◆ **Exercise directions**:
All that is needed is an exact repetition of the lines from the one containing "731x525 pixels. At" through the final line of the material, without pictures.

◆ **Study material**:
------------------------------------------------------------

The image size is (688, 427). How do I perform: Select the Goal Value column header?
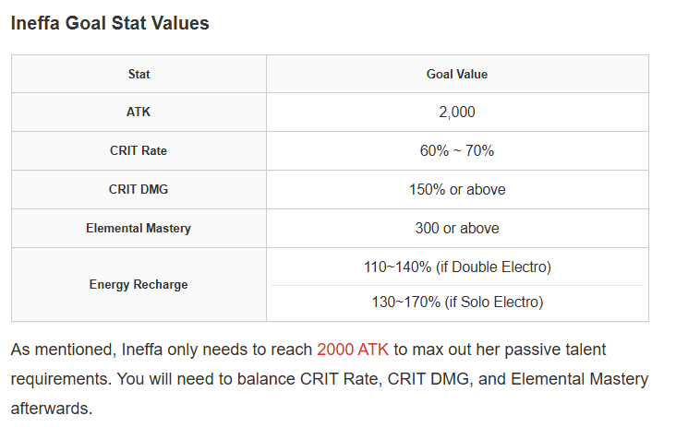457,74
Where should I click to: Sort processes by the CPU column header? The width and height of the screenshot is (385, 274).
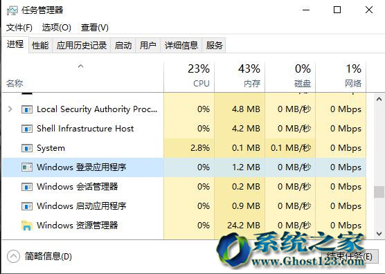[189, 75]
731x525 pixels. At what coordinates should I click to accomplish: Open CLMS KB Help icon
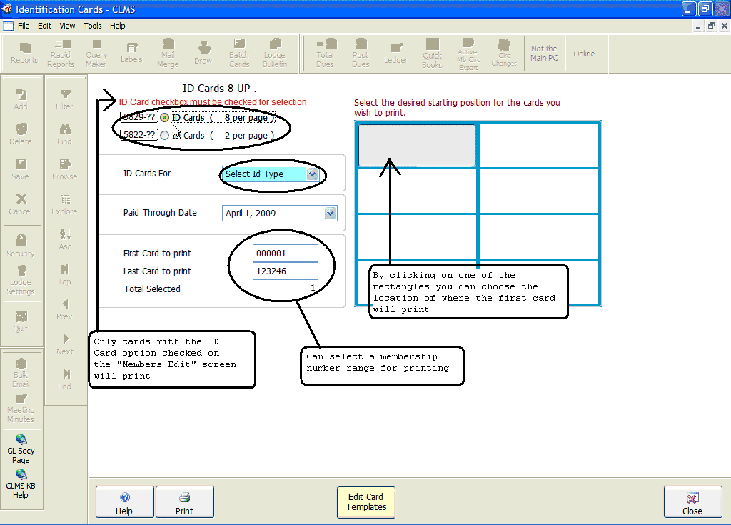[x=21, y=484]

------------------------------------------------------------

◆ **Response to the task**:
731x525 pixels. At what coordinates should I click to accomplish: Open CLMS KB Help icon
[x=21, y=484]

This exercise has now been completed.